Nasa has launched a contest seeking "citizen scientists" who will be rewarded for improving the way we locate and destroy asteroids in our Solar System.

The Asteroid Data Hunter Contest will offer $35,000 in rewards over the next six months for scientists who develop algorithms that can be used to identify meteorites.

It is hoped the contest and research will help understand the rocks and avoid collisions with our planet, such as the previously undetected Chelyabinsk asteroid which hit the Russian town with the force of 500,000 tonnes of TNT.

The first series will begin on 17th March, in partnership with the asteroid mining company Planetary Resources Inc of Bellevue in Washington. Before the competition begins, competitors can create an account on the contest series website and learn more about the rules. The Asteroid Data Hunter Contest will be managed by the Nasa Tournament Lab and is the first contest series contributing to the agency's Asteroid Grand Challenge.

Jason Crusan, Nasa Tournament Lab director, said in a statement: "For the past three years, Nasa has been learning and advancing the ability to leverage distributed algorithm and coding skills through the Nasa Tournament Lab to solve tough problems."

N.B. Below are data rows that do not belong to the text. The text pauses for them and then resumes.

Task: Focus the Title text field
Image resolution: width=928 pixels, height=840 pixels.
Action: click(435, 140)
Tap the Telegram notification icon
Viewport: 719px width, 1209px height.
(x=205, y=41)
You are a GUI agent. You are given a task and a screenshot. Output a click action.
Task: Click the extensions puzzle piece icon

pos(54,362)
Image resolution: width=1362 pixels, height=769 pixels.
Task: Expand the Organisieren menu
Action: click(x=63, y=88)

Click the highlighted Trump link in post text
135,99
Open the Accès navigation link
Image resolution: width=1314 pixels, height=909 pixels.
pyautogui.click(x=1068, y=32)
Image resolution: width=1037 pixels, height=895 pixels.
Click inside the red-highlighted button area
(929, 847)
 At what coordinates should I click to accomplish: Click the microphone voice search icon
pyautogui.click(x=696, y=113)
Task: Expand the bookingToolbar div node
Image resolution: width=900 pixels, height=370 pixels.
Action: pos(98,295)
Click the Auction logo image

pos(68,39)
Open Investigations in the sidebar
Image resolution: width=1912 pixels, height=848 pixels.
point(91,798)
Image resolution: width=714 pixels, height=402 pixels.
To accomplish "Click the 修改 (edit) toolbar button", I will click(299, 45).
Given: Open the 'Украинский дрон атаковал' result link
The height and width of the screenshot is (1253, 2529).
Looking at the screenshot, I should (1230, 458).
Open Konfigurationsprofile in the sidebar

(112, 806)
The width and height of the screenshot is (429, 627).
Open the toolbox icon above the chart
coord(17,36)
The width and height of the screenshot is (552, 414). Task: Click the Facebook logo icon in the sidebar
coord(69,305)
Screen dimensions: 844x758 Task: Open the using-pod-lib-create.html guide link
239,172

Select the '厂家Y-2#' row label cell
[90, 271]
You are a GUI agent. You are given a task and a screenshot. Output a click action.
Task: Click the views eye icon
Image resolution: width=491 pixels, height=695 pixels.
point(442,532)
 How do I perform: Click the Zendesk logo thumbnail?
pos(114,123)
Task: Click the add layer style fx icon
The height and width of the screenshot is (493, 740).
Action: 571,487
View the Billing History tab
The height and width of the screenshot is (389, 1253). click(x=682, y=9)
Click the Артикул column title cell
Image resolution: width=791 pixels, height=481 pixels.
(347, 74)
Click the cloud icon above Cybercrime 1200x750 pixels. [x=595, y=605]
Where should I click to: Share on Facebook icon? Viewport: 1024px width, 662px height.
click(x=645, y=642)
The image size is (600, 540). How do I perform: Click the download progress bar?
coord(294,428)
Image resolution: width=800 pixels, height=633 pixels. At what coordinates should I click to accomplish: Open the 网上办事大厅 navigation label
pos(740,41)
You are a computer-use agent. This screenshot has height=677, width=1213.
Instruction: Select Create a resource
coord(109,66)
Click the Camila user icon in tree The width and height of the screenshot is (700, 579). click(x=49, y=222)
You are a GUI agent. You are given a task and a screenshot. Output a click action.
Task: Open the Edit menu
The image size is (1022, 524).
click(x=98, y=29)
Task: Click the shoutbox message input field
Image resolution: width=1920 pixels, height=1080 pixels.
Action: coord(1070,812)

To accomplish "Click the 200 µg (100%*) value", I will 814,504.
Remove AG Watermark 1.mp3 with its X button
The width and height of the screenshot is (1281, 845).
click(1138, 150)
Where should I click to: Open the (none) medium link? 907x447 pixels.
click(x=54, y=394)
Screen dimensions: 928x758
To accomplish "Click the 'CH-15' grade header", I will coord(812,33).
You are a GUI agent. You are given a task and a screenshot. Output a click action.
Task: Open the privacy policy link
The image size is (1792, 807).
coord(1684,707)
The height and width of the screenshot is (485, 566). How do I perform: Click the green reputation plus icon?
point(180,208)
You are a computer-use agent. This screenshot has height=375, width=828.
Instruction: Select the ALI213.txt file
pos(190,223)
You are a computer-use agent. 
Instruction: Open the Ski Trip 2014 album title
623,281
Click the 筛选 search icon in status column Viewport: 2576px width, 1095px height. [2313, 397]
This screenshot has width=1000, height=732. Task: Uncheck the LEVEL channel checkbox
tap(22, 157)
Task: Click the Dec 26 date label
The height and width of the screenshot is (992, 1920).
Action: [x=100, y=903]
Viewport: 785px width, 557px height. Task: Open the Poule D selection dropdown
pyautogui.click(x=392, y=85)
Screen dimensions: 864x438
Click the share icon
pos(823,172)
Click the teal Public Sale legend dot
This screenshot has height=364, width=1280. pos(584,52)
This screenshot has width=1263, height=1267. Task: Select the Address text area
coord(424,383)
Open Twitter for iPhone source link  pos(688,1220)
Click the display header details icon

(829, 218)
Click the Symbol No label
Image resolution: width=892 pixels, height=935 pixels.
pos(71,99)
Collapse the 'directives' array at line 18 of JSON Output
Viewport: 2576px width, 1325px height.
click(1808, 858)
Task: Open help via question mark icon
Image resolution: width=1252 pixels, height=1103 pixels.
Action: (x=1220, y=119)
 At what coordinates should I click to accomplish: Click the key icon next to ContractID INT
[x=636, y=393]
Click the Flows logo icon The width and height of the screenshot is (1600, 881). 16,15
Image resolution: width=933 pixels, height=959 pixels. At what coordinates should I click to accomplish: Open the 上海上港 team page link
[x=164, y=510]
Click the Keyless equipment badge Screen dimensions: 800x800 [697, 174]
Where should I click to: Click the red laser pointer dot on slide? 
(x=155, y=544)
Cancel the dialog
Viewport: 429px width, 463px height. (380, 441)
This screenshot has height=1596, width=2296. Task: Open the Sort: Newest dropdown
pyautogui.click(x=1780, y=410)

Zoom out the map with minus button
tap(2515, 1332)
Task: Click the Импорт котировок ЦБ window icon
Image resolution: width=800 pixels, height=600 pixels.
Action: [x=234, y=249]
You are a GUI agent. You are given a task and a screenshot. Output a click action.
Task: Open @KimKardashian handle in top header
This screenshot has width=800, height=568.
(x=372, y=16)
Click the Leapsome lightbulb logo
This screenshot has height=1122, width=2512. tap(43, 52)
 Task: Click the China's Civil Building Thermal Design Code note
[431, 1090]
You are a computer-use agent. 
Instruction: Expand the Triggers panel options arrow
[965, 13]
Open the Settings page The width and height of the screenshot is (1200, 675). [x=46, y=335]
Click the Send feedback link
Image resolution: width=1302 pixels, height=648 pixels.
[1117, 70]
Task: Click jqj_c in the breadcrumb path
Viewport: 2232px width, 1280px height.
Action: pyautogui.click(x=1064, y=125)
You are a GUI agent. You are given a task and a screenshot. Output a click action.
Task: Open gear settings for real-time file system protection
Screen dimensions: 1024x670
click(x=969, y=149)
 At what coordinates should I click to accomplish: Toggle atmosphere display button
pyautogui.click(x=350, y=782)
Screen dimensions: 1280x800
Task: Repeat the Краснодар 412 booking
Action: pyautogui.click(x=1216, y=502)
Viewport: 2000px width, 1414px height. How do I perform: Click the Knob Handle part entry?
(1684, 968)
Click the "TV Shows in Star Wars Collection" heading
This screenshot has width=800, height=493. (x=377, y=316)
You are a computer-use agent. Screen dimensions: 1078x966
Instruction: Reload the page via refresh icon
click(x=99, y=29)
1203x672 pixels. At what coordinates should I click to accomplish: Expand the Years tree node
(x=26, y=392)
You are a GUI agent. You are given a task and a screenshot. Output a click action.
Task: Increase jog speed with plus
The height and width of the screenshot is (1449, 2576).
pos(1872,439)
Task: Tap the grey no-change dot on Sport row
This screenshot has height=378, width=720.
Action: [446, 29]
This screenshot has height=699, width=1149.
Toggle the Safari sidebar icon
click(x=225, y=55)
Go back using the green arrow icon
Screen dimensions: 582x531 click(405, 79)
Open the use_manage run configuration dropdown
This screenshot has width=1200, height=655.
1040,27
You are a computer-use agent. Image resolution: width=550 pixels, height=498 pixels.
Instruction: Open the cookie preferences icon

Reporters gather around a piece of a meteorite that crashed in Russia (Reuters)
A piece of the meteorite which hit Chelyabinsk in 2013 Reuters

Crusan also added that Nasa's experience with algorithm contests will help protect the planet from meteorite threats through image analysis.

The contest series challenges participants to develop significantly improved algorithms to identify asteroid in images taken by ground-based telescopes. The winner will provide a solution that increases detection sensitivity, minimises the number of false positives and ignore imperfections in the data. It will also be required to run effectively on all computer systems.

According to Headlines & Global News, the space agency is looking for an algorithm that can improve Near-Earth Object detection and "reject false positives from a list of asteroid detections."

Jenn Gustetic, an executive on the programme, said: "Protecting the planet from the threat of asteroid impact means first knowing where they are. By opening up the search for asteroids, we are harnessing the potential of innovators and makers and citizen scientists everywhere to help solve this global challenge."

At a South by Southwest Festival in Austin, Texas, Gustetic and Nasa's Jason Kessler explained how the scheme will help humans outsmart the dinosaurs, as open innovation can engage people in discussions and research into space exploration.

Gustetic said: "This may be news to you, but humans weren't first to dominate the Earth! Dinosaurs dominated the planet for a lot longer than we've dominated the planet. A fraction of the time, in fact."

She added that the technique used by dinosaurs - to "grow to a gigantic size and then eat any competition" - made them vulnerable when an asteroid stuck the planet near the Gulf of Mexico 66 million years ago.

Gustetic said: "A mass extinction is something that takes out 75% of the species on the planet over 2m years. All of human history has been the last eight seconds of the cosmic calendar, and in fact that last second is pretty much everything we know about today."

Chris Lewicki, chief engineer of Planetary Resources, Inc, said current asteroid detection schemes are only tracking one percent of the objects that orbit the sun.

He said: "We are excited to partner with Nasa in this contest to help increase the quantity and knowledge about asteroids that are potential threats, human destinations, or resource rich. Applying distributed algorithm and coding skills to the extensive Nasa-funded Catalina Sky Survey data set will yield important insights into the state of the art in detecting asteroids."

The contest will help Nasa identify and characterise near-Earth objects, as well as identify asteroids that could be redirected to a stable lunar orbit for future exploration by astronauts.